> [TRY IT] All lines in the data that hold the word "computer" need copying.

————

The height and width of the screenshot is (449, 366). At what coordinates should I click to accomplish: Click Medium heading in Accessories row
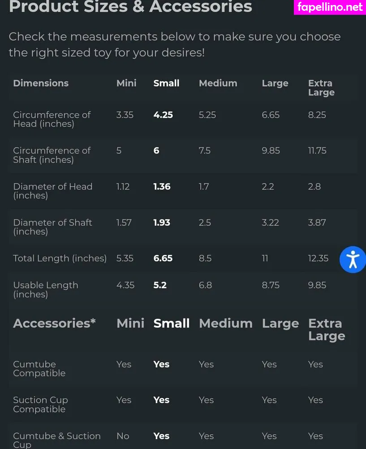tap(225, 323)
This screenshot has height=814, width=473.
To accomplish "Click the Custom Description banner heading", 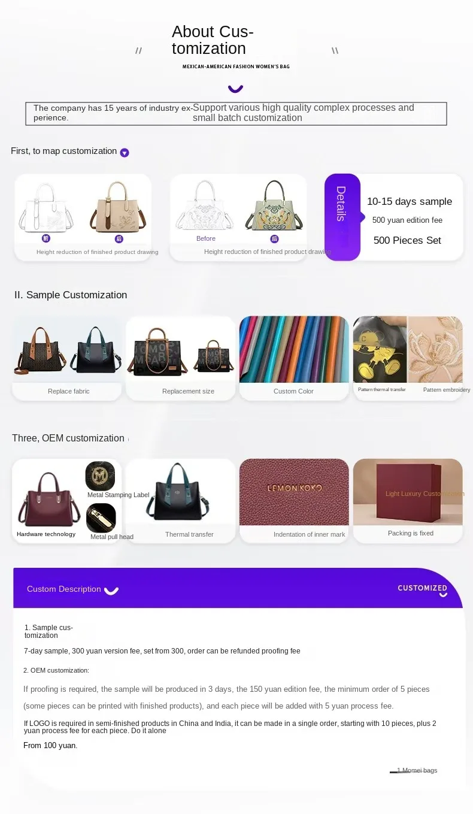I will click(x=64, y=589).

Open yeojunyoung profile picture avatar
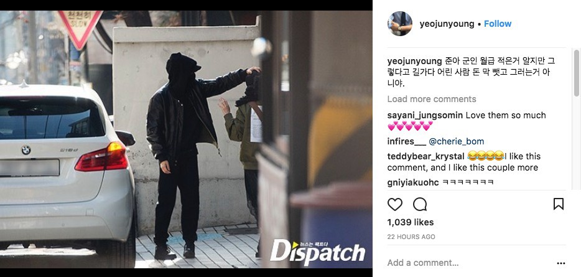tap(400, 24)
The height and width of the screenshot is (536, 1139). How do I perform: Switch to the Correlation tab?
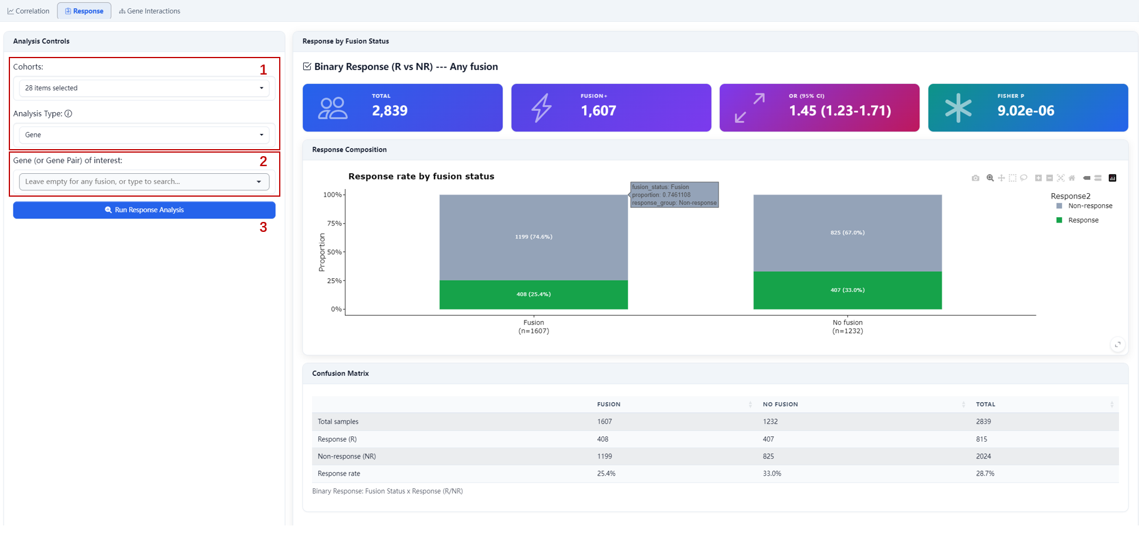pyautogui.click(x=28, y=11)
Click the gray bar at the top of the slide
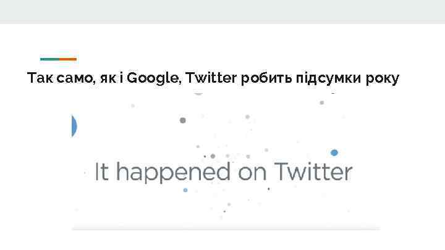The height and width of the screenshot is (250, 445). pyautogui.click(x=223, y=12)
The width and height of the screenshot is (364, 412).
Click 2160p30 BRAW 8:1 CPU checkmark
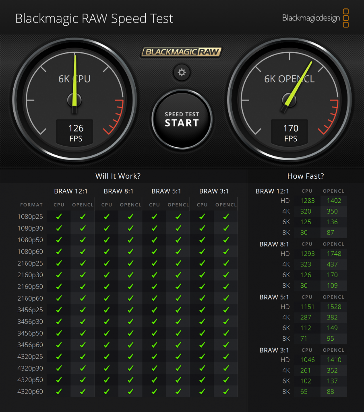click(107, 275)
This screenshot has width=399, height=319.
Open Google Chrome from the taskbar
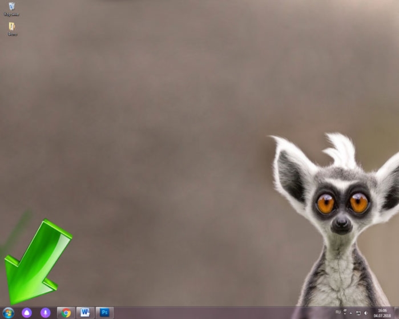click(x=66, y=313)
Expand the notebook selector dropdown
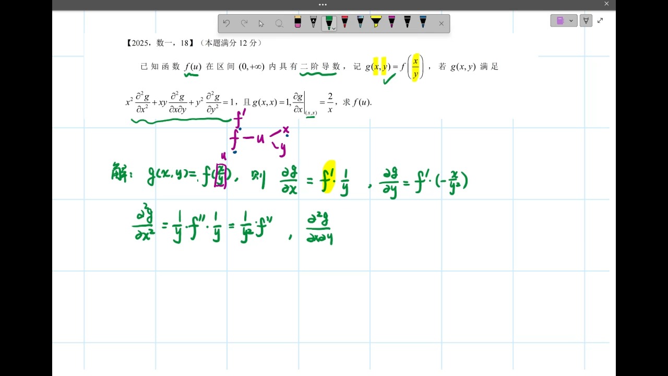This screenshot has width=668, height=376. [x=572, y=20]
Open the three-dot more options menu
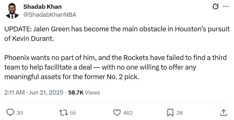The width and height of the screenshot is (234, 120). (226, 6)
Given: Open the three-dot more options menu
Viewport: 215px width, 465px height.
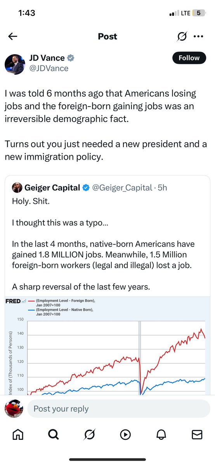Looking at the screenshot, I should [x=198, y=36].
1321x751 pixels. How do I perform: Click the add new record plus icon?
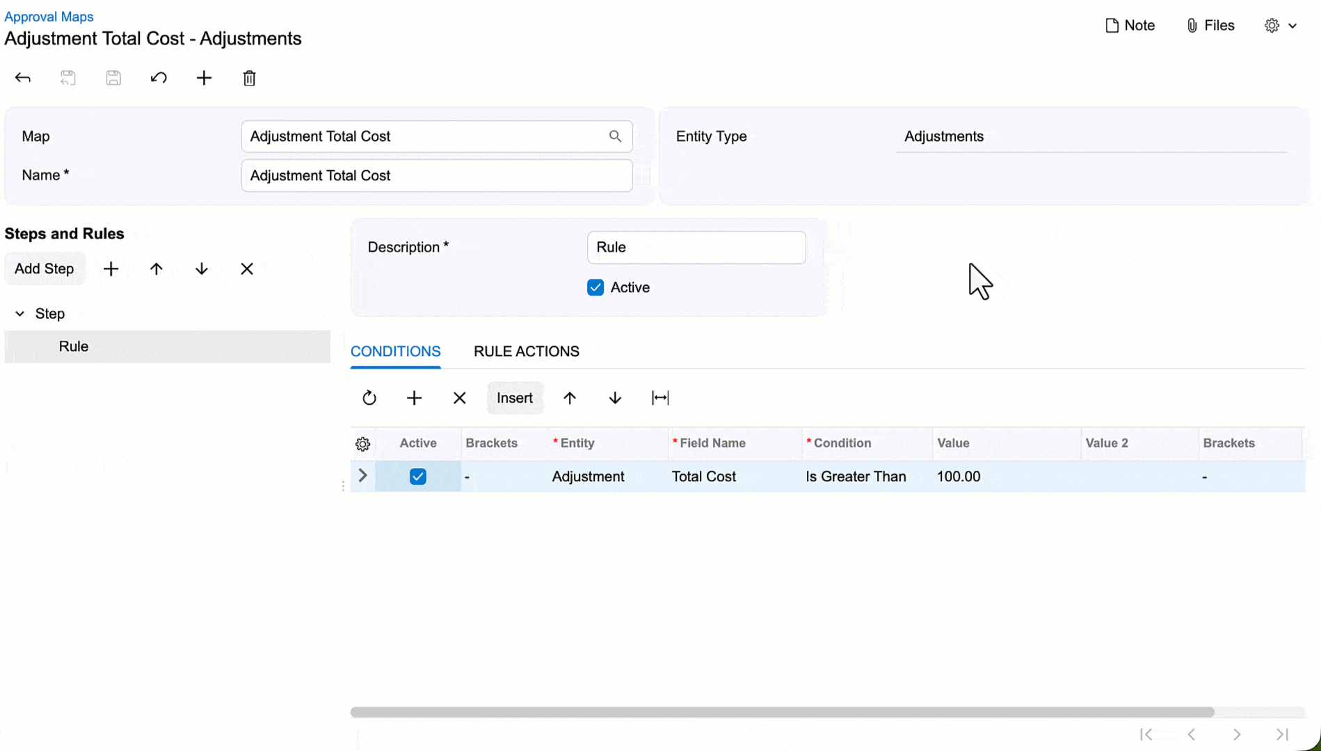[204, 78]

————

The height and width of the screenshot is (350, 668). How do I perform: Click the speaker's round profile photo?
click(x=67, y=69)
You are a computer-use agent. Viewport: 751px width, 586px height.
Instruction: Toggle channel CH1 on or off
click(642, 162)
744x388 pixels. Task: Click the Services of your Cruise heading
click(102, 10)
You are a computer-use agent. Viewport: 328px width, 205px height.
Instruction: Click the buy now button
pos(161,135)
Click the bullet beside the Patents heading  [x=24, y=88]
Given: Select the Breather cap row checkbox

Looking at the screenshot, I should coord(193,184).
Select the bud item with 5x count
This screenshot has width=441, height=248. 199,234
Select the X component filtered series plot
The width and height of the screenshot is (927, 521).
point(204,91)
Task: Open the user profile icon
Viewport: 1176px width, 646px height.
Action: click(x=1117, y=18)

————

> [EXERCISE SOLUTION]
You are a computer-use agent. Viewport: 751px width, 586px height.
You are a computer-use agent. Viewport: 328px width, 205px height.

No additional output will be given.